Volvió a reírse a carcajadas sonoras y divertidas. Estaba empezando a comprender por qué nadie había querido casarse con él.
– ¡Buena chica! ¿Habla italiano, o ha rebuscado eso para la ocasión?
– Mi madre era italiana; lo hablo con cierta fluidez, al menos hasta donde alcanza un vocabulario de adolescente.
– Yo nunca lo aprendí. Mi abuela nos hablaba en italiano cuando éramos chiquillos, pero cuando ella murió lo olvidamos. Desde luego, papá no se casó con una italiana, la abuela Felitti estaba fuera de sí, ya sabe cómo era la gente en aquellos tiempos, pero el resultado fue que mi madre se negó a aprender la lengua. Lo hizo para mortificar a la anciana.
Se rió de nuevo y a mí se me escapó una mueca.
– ¿Qué fue lo que le impulsó a querer comprar Diamond Head, señor Felitti?
– Oh, ya sabe cómo son esas cosas -dijo vagamente, contemplando el contenido de su vaso-. Yo quería poseer mi propio negocio, montármelo por mi cuenta, como diría su generación.
Me preparé para la alegre carcajada, pero esta vez se abstuvo. No me importaba en realidad por qué había comprado la compañía; estaba tanteando para descubrir la manera de llegar a Chamfers sin tener muchas ideas que me sirvieran de anzuelo.
– Tuvo suerte de conseguir que Paragon Steel se interesara por su compañía -observé por fin.
Estudió mi cara por encima del borde de su vaso.
– ¿Paragon Steel?
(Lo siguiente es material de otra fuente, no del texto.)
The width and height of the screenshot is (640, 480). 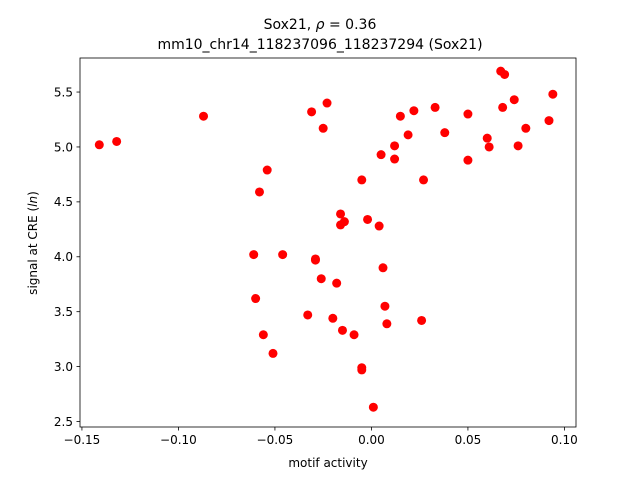 What do you see at coordinates (33, 202) in the screenshot?
I see `y-axis-label-italic: ln` at bounding box center [33, 202].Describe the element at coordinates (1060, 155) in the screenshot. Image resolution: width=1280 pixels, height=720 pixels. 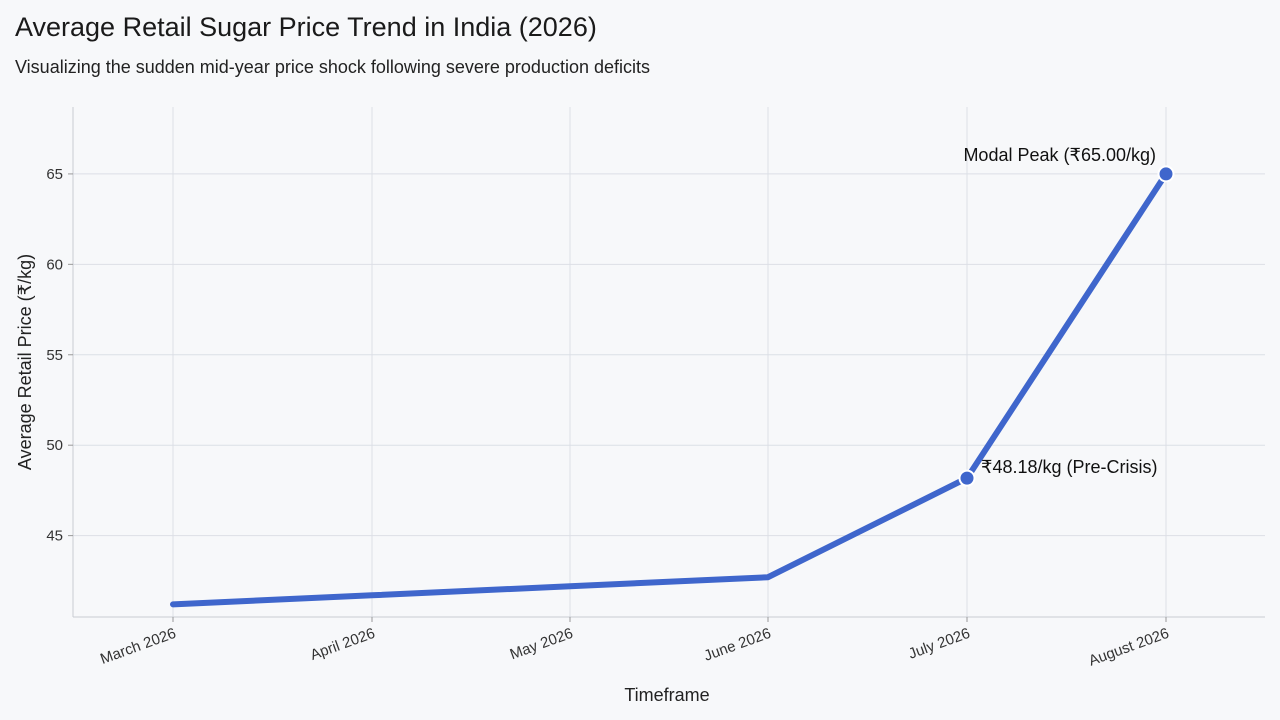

Creo que es uno de nuestros clientes. Pero no hay mucha gente que sepa de ellos. Ha debido hacer bien sus deberes, jovencita.
Exhibí una amplia sonrisa.
– Me gusta tener la base suficiente para que las cosas sean interesantes cuando después hablo con un… mmm… sujeto.
Su risa sonó de nuevo, pero esta vez parecía un poco forzada.
– Admiro la meticulosidad. Pero el viejo siempre estaba diciéndome que yo carecía de ella. Así que tengo que confesar que dejo los detalles minuciosos del negocio para otra gente.
– ¿Significa eso que no quiere hablar de Paragon? -mantuve la sonrisa plasmada en mi cara.
– Eso me temo. Esperaba que esta entrevista tratase de temas personales y estoy dispuesto a hablar de ellos -hizo ostentosamente el gesto de consultar su reloj.
– Está bien. Si hemos de hablar de personas y no de dinero, ¿qué piensa del tipo que mataron junto a Diamond Head la semana pasada? No hay nada más personal que la muerte, ¿no le parece?
– ¿Qué? -tenía la cabeza inclinada hacia atrás para apurar las últimas gotas de su vaso. Le tembló la mano y la ginebra le salpicó la delantera de la camisa-. Nadie me ha dicho que alguien muriese allí. ¿De qué me está hablando?